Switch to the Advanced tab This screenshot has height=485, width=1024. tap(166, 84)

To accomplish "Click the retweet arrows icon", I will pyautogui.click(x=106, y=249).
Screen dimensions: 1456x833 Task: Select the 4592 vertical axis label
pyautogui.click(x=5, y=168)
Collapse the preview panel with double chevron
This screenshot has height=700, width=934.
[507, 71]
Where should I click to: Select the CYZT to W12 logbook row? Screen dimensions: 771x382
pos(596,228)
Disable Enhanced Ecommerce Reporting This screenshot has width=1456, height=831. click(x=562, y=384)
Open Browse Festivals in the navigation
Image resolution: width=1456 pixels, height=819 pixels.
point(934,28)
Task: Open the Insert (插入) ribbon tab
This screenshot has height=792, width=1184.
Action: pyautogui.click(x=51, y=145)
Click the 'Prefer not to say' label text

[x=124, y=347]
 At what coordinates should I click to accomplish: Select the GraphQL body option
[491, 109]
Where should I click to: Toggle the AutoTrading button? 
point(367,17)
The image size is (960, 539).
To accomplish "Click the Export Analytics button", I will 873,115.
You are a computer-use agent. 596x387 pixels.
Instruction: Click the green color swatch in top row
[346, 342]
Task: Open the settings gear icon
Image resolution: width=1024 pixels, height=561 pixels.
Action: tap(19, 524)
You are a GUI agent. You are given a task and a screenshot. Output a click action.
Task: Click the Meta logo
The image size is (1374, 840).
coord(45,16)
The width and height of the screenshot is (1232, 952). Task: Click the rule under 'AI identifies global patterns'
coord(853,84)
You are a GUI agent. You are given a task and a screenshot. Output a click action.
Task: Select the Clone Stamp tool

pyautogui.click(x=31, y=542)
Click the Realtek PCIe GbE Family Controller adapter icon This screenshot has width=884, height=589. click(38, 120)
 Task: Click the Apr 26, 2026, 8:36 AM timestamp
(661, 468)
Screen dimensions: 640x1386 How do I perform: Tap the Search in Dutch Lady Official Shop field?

◆ **Your objective**: Could you repeat the records from the line with "Task: Click the Apr" through the end of the records, substituting "time label" for "timestamp" and leaving everything else unchanged?

◆ **Answer to this task**:
 Task: Click the Apr 26, 2026, 8:36 AM time label
(661, 468)
Screen dimensions: 640x1386 How do I perform: Tap the Search in Dutch Lady Official Shop field?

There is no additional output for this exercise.